Le udienze sono pubbliche a pena di nullità, salvo quanto previsto dal comma 2, ma il presidente del collegio può disporre che si svolgano a porte chiuse, se ricorrono ragioni di sicurezza dello Stato, di ordine pubblico o di buon costume. (1) 2. Oltre agli altri casi espressamente previsti, si trattano in camera di consiglio: a) i giudizi cautelari e quelli relativi all’esecuzione delle misure cautelari collegiali; b) il giudizio in materia di silenzio; c) il giudizio in materia di accesso ai documenti amministrativi e di violazione degli obblighi di trasparenza amministrativa; (3) d) i giudizi di ottemperanza; e) i giudizi in opposizione ai decreti che pronunciano l’estinzione o l’improcedibilità del giudizio. 3. Nei giudizi di cui al comma 2, con esclusione dell’ipotesi di cui alla lettera a) e fatto salvo quanto disposto dall'articolo 116, comma 1, tutti i termini processuali sono dimezzati rispetto a quelli del processo ordinario, tranne, nei giudizi di primo grado, quelli per la notificazione del ricorso introduttivo, del ricorso incidentale e dei motivi aggiunti.

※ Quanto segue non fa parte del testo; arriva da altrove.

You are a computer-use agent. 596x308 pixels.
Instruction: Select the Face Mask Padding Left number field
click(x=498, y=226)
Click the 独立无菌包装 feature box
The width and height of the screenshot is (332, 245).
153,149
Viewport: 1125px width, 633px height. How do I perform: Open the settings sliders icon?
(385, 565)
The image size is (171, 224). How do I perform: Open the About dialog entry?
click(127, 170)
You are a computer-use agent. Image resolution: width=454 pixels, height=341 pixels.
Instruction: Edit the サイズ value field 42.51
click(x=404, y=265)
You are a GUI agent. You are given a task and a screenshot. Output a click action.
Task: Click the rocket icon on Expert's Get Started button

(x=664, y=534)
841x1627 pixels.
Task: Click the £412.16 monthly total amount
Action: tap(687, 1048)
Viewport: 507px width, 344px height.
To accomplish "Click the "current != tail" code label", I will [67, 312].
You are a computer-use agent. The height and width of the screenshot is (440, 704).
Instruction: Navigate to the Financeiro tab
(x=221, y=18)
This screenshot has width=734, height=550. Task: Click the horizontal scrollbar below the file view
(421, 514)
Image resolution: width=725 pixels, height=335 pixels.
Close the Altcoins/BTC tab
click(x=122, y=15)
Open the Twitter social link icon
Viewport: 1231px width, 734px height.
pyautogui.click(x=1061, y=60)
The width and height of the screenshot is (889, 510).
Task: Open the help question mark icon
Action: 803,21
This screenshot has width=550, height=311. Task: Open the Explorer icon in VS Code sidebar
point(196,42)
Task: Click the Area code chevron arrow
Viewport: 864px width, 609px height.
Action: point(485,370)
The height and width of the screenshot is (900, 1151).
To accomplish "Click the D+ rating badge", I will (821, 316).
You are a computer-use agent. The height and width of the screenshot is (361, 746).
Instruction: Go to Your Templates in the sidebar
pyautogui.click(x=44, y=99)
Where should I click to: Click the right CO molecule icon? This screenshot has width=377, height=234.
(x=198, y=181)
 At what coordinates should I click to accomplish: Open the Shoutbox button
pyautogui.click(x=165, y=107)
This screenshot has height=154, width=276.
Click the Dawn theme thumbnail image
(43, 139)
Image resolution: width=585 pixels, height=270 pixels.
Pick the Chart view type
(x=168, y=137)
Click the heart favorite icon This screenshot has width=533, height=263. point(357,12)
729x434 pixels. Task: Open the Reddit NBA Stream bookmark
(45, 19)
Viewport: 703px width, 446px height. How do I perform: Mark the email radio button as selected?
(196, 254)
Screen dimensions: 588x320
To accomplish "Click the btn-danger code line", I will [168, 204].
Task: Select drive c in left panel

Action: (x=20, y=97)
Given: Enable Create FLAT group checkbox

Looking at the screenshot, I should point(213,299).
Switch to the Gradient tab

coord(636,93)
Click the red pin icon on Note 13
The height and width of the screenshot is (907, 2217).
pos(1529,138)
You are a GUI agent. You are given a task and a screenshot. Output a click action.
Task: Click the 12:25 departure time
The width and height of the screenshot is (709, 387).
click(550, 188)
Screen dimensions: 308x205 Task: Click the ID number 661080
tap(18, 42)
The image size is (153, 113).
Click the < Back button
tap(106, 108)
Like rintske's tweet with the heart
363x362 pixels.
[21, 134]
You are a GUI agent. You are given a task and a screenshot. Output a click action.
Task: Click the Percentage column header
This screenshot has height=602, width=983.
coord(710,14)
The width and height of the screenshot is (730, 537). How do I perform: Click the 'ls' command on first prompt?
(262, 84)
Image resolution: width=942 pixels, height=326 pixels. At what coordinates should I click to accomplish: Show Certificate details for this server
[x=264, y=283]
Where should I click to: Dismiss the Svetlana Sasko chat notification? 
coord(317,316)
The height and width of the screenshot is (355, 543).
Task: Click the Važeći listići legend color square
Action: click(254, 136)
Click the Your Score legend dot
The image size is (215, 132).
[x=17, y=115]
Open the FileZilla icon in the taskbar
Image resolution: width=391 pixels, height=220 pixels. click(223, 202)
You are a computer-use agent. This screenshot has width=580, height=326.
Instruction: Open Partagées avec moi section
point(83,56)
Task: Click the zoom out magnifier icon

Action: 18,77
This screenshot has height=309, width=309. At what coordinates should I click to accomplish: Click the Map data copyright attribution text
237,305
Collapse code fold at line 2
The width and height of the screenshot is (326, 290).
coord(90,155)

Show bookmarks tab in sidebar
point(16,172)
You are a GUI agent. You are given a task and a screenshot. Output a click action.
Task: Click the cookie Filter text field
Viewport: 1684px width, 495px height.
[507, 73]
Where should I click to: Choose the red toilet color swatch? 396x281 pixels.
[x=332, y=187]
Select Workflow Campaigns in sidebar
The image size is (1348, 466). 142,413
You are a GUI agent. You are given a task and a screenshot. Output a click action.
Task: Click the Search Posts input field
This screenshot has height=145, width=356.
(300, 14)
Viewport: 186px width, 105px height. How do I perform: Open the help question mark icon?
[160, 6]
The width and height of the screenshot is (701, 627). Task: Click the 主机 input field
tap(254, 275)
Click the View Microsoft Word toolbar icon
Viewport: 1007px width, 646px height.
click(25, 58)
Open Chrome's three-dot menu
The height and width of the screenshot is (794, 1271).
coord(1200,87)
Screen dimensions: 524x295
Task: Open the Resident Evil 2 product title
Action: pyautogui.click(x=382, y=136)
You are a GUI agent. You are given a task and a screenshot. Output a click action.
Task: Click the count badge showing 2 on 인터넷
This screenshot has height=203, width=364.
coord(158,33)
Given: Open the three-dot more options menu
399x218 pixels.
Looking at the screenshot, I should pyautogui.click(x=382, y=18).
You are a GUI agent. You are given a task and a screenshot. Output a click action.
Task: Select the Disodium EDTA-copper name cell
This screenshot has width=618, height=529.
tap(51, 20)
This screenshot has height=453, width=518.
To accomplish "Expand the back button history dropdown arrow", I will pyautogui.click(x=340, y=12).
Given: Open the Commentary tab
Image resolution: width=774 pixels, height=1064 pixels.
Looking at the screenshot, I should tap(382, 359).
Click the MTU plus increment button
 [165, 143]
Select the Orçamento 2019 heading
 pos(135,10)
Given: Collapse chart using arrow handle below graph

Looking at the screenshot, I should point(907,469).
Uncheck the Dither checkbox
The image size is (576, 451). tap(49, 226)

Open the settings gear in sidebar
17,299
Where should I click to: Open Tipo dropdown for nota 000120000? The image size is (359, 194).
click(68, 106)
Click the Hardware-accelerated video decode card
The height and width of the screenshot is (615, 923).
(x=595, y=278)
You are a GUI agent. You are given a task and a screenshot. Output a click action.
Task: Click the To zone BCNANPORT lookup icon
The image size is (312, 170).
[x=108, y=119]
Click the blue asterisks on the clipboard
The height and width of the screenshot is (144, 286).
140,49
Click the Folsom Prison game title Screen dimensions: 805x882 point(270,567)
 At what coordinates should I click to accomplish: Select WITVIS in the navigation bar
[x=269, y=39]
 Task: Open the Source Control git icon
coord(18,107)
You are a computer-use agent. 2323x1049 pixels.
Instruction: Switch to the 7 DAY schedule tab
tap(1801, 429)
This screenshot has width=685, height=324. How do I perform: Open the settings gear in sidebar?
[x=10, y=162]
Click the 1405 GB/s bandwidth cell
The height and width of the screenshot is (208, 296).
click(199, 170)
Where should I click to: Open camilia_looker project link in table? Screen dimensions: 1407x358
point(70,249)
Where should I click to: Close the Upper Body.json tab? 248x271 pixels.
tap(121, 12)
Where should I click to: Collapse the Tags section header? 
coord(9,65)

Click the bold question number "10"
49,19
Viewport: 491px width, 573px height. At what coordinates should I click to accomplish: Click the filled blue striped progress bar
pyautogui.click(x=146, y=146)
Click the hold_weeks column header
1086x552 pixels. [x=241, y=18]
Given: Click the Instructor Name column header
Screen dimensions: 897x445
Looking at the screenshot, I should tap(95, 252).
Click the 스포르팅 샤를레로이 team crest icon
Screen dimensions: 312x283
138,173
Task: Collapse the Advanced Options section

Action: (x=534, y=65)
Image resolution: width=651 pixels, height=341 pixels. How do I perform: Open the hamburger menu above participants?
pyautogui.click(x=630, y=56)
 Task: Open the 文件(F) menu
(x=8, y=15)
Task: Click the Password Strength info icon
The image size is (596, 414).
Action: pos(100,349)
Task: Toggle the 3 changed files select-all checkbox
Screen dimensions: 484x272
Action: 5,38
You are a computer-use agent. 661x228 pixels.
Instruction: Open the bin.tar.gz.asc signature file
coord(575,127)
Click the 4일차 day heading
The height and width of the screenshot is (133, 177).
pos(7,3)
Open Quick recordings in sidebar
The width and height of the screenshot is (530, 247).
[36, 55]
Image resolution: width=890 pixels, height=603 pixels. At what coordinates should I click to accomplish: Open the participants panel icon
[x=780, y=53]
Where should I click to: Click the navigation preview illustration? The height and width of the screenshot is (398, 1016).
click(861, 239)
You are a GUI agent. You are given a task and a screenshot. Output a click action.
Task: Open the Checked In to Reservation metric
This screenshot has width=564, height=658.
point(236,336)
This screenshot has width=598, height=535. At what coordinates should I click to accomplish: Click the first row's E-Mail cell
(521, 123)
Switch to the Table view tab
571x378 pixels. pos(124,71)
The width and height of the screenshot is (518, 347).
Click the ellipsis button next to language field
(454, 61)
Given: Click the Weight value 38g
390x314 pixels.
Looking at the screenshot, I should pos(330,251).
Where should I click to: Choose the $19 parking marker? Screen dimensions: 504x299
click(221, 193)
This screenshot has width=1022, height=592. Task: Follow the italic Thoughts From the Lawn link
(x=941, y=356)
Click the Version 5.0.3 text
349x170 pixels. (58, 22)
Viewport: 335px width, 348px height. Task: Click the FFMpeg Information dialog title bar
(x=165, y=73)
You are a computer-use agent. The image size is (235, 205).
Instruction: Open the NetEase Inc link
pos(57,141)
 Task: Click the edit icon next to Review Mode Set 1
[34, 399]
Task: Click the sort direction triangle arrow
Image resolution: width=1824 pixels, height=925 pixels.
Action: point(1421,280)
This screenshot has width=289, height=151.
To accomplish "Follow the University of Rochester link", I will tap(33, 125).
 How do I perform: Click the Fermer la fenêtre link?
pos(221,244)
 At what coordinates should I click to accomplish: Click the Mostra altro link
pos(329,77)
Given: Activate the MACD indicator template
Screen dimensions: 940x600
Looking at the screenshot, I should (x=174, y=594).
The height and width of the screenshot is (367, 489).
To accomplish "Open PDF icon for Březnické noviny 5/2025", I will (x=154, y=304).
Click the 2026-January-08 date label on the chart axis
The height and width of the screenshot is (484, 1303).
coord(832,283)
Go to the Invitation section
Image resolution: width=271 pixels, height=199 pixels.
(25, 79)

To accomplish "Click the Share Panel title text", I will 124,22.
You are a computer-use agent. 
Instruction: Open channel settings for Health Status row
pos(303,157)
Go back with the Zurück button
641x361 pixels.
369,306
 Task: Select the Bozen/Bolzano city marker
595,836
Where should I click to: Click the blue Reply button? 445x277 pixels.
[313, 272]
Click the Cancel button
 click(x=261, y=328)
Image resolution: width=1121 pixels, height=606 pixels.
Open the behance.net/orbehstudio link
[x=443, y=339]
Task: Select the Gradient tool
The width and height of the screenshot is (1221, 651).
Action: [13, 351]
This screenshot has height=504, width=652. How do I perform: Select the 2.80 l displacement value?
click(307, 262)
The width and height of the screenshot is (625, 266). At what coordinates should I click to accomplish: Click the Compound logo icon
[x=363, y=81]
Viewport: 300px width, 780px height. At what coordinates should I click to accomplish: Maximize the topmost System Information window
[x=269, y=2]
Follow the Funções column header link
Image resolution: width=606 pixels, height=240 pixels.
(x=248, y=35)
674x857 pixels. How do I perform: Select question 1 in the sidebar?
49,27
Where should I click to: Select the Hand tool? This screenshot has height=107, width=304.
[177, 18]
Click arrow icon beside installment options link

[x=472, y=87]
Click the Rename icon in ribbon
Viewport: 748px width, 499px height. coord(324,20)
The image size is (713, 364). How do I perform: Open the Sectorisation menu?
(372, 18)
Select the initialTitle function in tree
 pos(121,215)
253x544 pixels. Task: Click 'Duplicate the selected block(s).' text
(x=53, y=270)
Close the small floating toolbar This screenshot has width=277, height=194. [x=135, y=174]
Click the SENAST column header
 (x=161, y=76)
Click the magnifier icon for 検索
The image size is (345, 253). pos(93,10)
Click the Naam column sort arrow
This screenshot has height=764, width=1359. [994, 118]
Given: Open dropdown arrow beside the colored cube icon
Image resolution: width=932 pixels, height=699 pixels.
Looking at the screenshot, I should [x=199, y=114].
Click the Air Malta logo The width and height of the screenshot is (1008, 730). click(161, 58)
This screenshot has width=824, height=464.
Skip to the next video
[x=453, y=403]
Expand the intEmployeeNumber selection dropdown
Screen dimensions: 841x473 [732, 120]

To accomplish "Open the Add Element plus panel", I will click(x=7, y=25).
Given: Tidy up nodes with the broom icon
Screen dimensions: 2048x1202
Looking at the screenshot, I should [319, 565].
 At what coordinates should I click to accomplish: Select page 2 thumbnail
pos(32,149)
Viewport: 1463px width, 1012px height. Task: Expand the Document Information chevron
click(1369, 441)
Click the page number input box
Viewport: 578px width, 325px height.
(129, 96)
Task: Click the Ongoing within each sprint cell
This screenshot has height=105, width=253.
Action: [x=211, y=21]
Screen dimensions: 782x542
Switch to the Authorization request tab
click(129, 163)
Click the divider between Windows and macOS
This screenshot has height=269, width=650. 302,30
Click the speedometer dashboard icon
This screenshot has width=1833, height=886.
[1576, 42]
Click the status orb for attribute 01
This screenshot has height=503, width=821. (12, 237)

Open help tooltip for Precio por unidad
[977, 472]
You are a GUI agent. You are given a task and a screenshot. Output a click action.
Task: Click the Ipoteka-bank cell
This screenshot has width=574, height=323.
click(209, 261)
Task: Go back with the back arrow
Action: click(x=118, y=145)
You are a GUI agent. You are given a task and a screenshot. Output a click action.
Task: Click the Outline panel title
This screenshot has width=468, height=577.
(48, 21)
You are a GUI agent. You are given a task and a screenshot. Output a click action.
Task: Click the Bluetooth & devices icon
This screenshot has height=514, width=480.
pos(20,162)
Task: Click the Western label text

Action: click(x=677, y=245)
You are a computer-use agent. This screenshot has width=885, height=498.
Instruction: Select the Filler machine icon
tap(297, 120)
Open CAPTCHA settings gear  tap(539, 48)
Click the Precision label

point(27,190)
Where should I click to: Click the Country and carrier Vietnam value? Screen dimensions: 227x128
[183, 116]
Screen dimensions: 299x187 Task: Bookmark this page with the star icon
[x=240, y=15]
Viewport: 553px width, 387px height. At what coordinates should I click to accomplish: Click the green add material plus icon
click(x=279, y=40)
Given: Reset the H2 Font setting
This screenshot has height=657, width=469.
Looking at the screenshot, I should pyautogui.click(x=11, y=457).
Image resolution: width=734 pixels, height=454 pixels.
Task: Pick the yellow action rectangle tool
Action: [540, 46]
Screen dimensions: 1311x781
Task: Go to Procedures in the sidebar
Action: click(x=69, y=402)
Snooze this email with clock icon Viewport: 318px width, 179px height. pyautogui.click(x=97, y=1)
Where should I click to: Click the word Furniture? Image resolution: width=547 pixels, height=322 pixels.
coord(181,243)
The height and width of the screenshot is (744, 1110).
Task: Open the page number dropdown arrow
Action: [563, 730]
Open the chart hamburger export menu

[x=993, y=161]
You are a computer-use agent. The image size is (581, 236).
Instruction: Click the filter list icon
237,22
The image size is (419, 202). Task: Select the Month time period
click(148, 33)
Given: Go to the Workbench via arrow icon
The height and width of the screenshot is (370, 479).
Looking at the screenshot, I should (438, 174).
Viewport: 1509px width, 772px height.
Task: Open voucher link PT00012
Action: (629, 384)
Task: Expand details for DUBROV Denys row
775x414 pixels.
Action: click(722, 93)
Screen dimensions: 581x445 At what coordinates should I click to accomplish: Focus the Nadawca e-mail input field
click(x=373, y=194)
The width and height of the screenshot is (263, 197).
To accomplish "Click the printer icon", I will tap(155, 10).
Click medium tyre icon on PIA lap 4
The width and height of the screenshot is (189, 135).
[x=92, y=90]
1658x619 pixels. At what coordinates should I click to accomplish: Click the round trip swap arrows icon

La camera di consiglio è fissata d’ufficio alla prima udienza utile successiva al trentesimo giorno decorrente dalla scadenza del termine di costituzione delle parti intimate. Nella camera di consiglio sono sentiti i difensori che ne fanno richiesta. (2) 4. La trattazione in pubblica udienza non costituisce motivo di nullità della decisione. (1) Comma così modificato dall'art. 1, comma 1, lett. s), n. 1), D.Lgs. 15 novembre 2011, n. 195. (2) Comma così modificato dall'art. 1, comma 1, lett. s), n. 2), D.Lgs. 15 novembre 2011, n. 195. (3) Lettera così modificata dall’ art. 52, comma 4, lett. b), D.Lgs. 14 marzo 2013, n. 33.